Daniele Rugo, Video Installation, Bologna
The Inner beauty of the Vanzina Brothers

As Andrey Tarkovsky recalls, French director Pascal Aubier shot a ten-minute film consisting of only one shot. No editing, no acting and no decor. The only thing that remains within the frame is time, the film has been constructed on the only element that is proper and exclusive as it were to cinema, time. The aesthetic impact of cinema is here concentrated on time, it is time, or rather rhythm, that conveys any lay moment a qualitative value.
The attempt in 'The inner beauty of the Vanzina brothers' is to move the opposite path from the one walked by Aubier. At point one we take a movie, in the very final stage of its theatrical release; furthermore the movie is a comedy, embracing most of the cliché of the genre, least it is a movie addressed to everyone.

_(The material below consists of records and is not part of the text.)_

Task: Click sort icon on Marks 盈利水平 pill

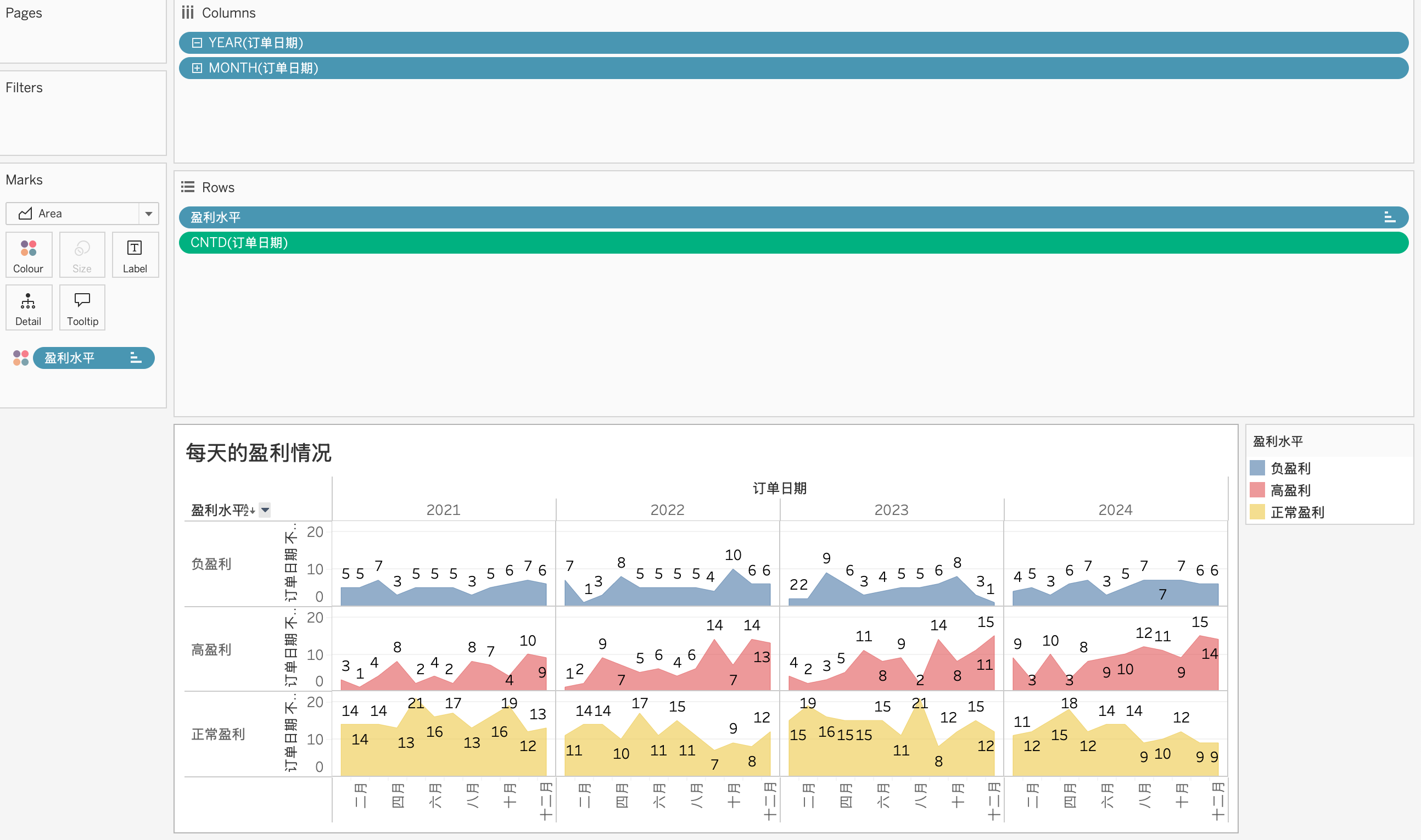Action: pos(135,358)
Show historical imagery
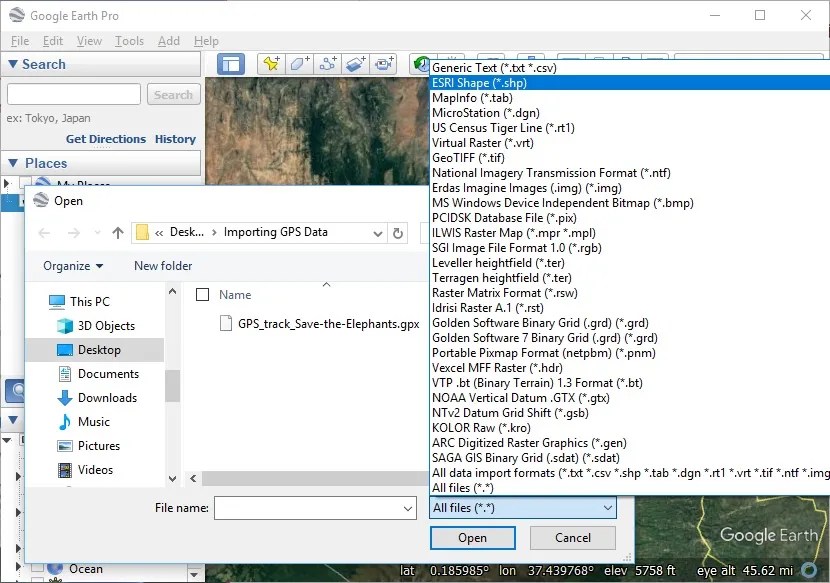The height and width of the screenshot is (583, 830). click(420, 63)

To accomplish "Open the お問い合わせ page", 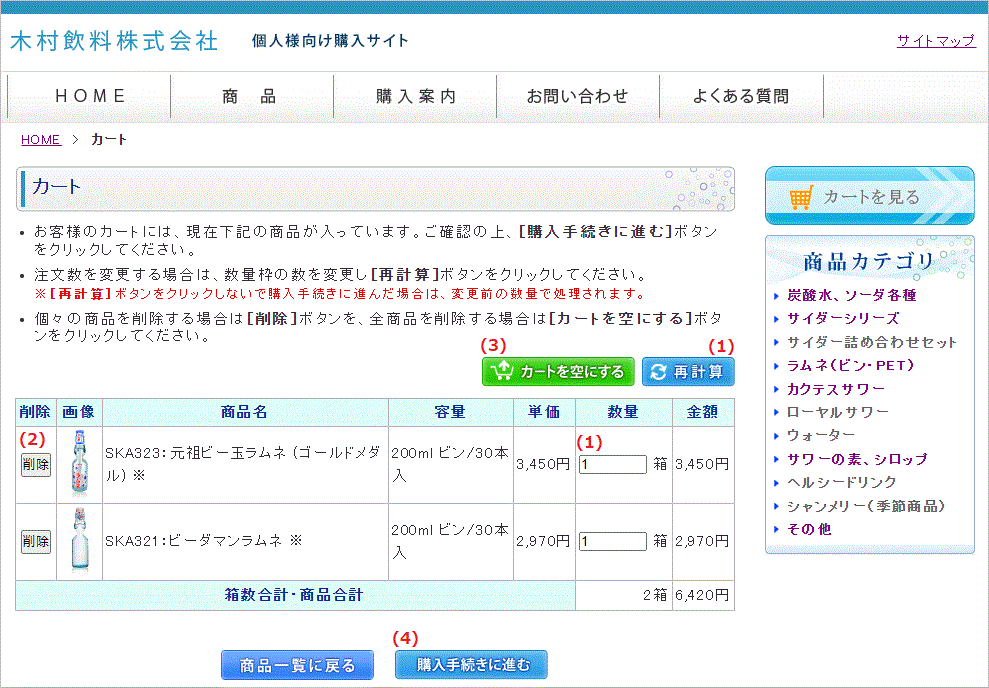I will (x=578, y=97).
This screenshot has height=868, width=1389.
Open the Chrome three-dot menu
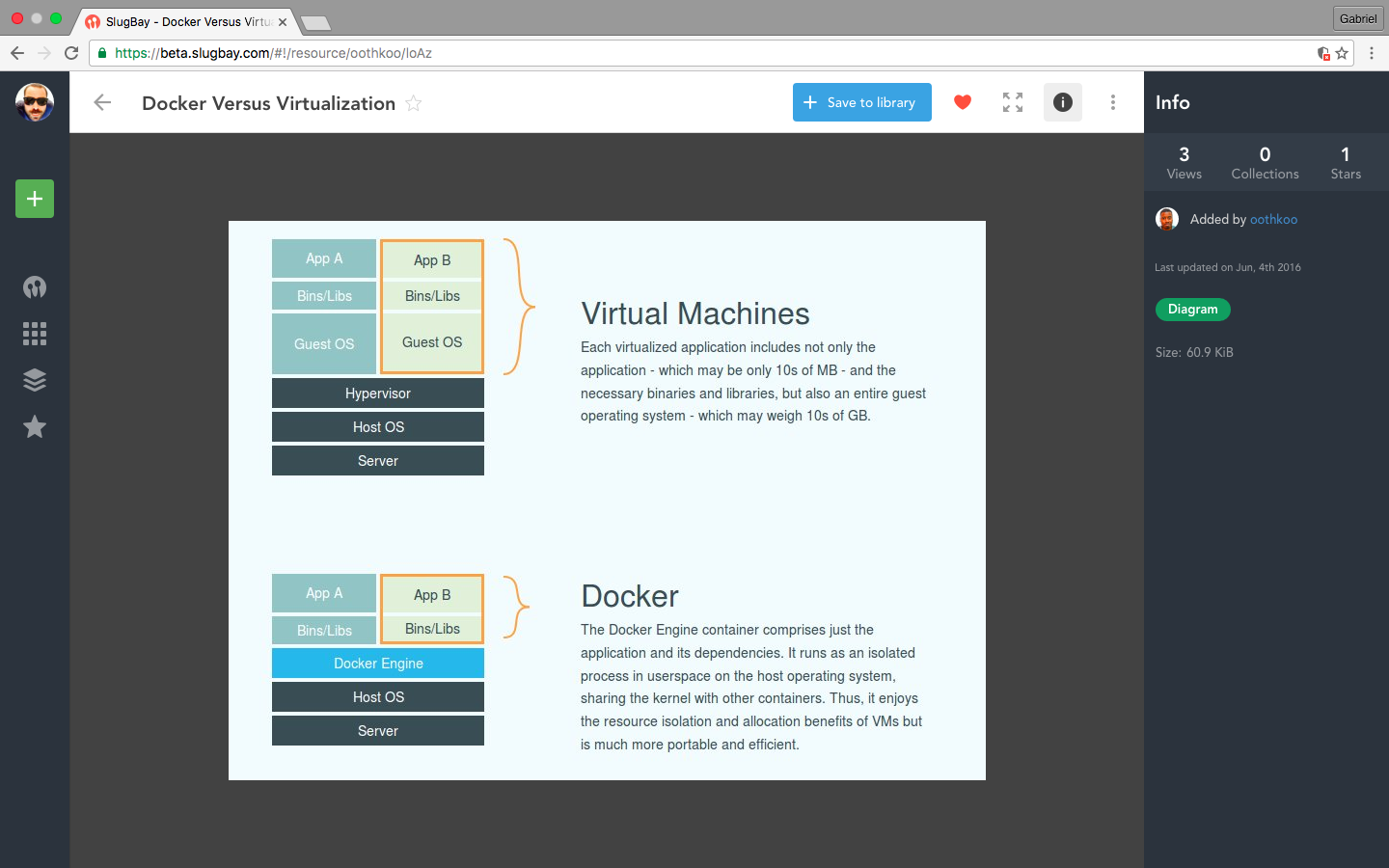tap(1371, 53)
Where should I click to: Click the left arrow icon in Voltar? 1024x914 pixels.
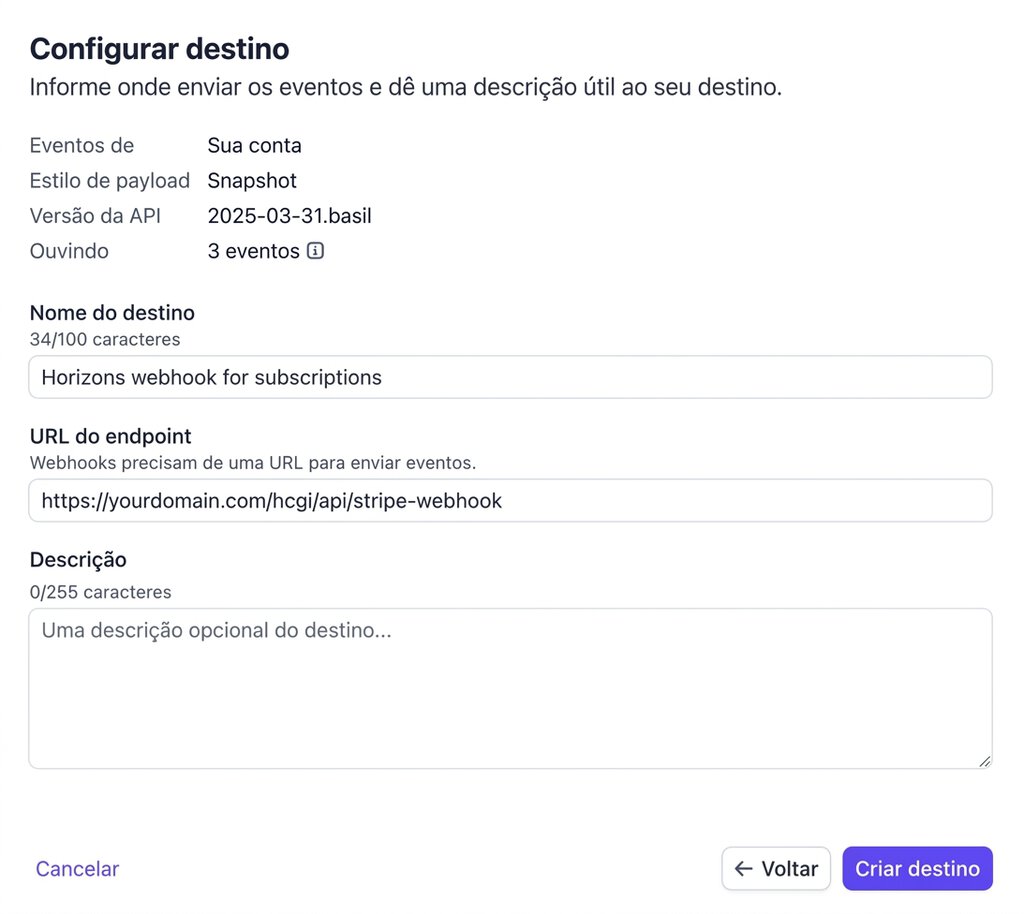click(743, 868)
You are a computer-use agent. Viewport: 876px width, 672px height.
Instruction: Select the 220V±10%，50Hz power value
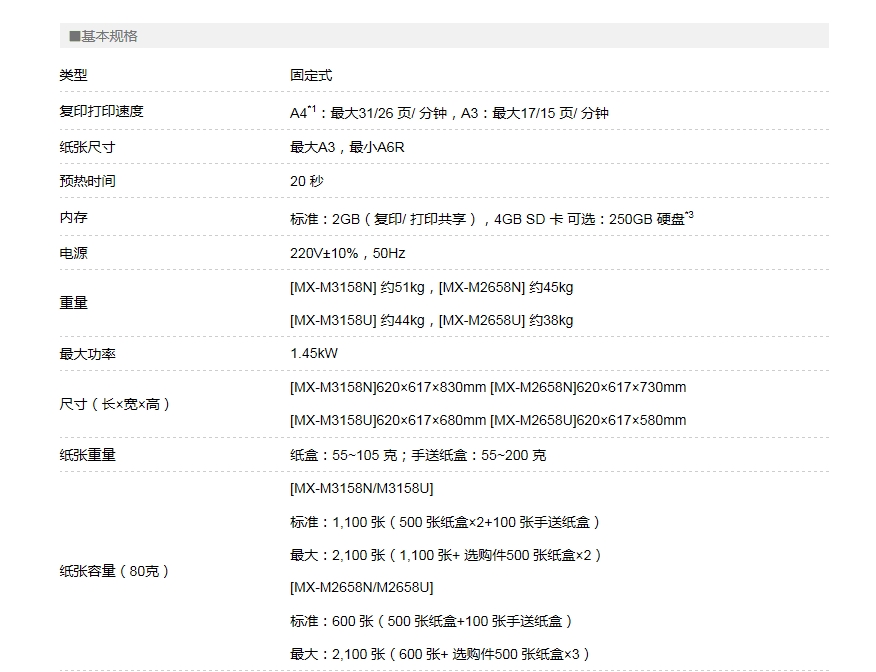(x=347, y=253)
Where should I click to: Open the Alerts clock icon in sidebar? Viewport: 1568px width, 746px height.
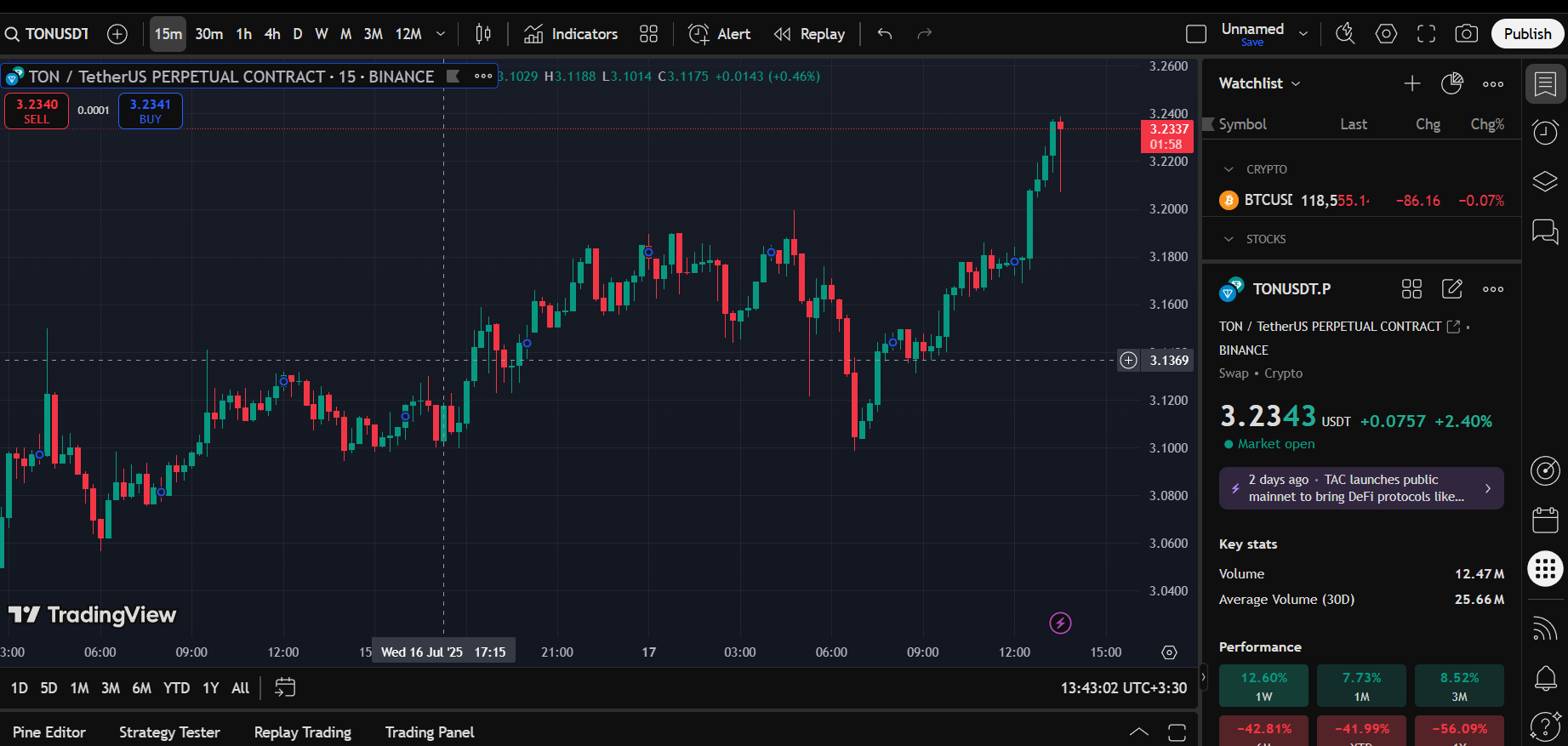click(1545, 132)
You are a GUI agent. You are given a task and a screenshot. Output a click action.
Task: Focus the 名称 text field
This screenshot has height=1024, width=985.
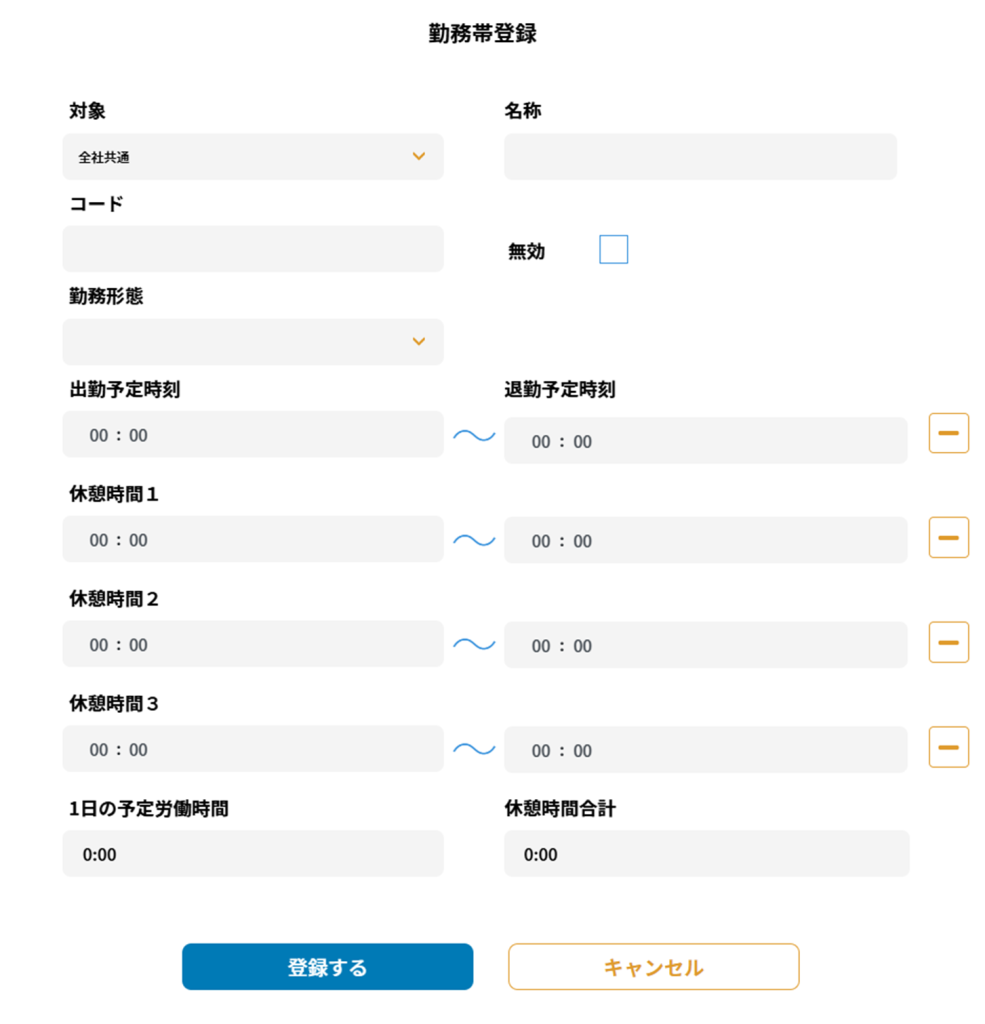pyautogui.click(x=700, y=157)
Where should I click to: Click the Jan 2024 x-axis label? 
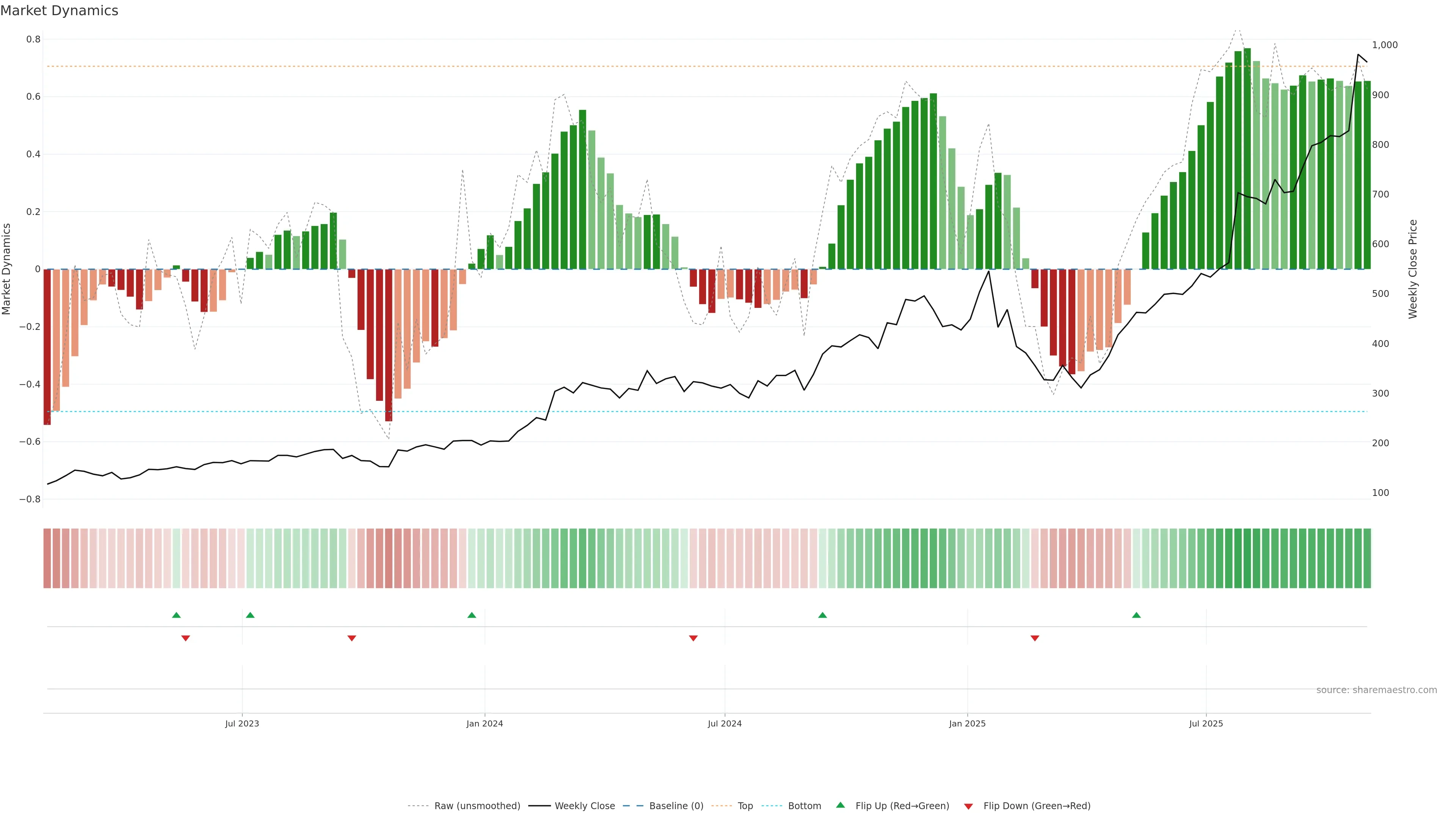pyautogui.click(x=485, y=723)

At point two we reduce - or elevate, according to different values - this movie, this one two, this movie addressed to a very wide audience, to its rhythm, to its time, to the actual flowing of time within it. We undo the process that leads to the completion of a movie, writing, lightening, framing, shooting, acting, mixing, editing…and we reduce it to the power of its frame by frame movement, as if it was a matter of dividing the all filmic structure by time. What we are left with is a completely different picture, a patchwork of frames unraveled as if the film, the actual physical support, would have been unwrapped and laid down on the floor. Paradoxically this work, which springs and makes us of digital media, moves in the direction of the physical sequencing of cinema.